- Born: January 13, 1969 (age 57) Shimizu-ku, Shizuoka, Japan
- Occupation: Author
- Writing career
- Genres: Fantasy, fiction, sci-fi
- Notable works: Air, Clannad, Planetarian: The Reverie of a Little Planet
- Notable awards: Japan Fantasy Novel Award

= Yūichi Suzumoto =

Japanese novelist

Yūichi Suzumoto (涼元 悠一, Suzumoto Yūichi) is a male Japanese novelist originally from Shimizu-ku, Shizuoka, Japan, though he now lives in Osaka, Japan. As of 2006, he works for Aquaplus, known for being the publishing company of Leaf. Before going to Leaf, Suzumoto worked at the publishing company VisualArt's as a scenario writer for brands under the company. He is notable for having had a hand in the production of three Key visual novels: Air, Clannad, and Planetarian: The Reverie of a Little Planet.

==Career==
After graduating from high school Shizuoka Prefecture Shitsu Shimizu East High School, Suzumoto entered a novel he wrote called Waga Seishun no Hokusei Kabe (我が青春の北西壁) into Shueisha's sixteenth Cobalt Novel Prize in 1991 and won first prize. The following year in March 1992, Shueisha published Suzumoto's novel Aitsu wa Dandelion (あいつはダンディー・ライオン) under their Cobalt Bunko label. In 1998, Suzumoto's novel Aoneko no Machi (青猫の街) tied in second in the tenth Japan Fantasy Novel Award competition. In 1999, Key released their first visual novel Kanon; the game had such an impact on Suzumoto that he joined VisualArt's, the publishing company Key is under, in February 2000 to work as a scenario writer for brands under the company.

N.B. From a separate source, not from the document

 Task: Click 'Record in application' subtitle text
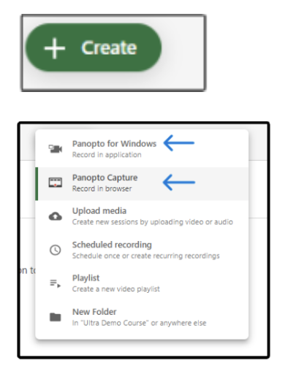107,155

Suzumoto first worked on the scenario for Air, Key's second game released in 2000, and that same year worked as a scenario assistant for Mamahaha Chōkyō by Giant Panda. In 2001, Suzumoto again worked as a scenario assistant for Giant Panda for their game Shoyakenjō, and started work on Key's next game Clannad which was not released until 2004. Also in 2001, Suzumoto was employed as the scenario assistant for the game Sakura no Ki Shita de for the brand Words which was released in 2002, and that year he began work as the scenario assistant for Studio Mebius' Snow released in 2003. Also in 2003, Suzumoto worked as the scenario assistant again for Giant Panda for their game Oshikake Princess released in 2004. After completing his work on Clannad, Suzumoto's last contribution to Key was as the scenario writer for Planetarian: The Reverie of a Little Planet released in 2004. Suzumoto continued to work with brands under VisualArt's until September 2005 when he resigned from the company. Suzumoto wrote a style guide entitled Novel Game no Scenario Sakusei Gihō (ノベルゲームのシナリオ作成技法) published on July 24, 2006 by Shuwa System which describes how to write scenarios for visual novels. In September 2006, Suzumoto entered the publishing company Aquaplus, known for being the parent company to Leaf. In December 2006, Suzumoto's first light novel Die Nachtjäger was published by SoftBank under their GA Bunko imprint.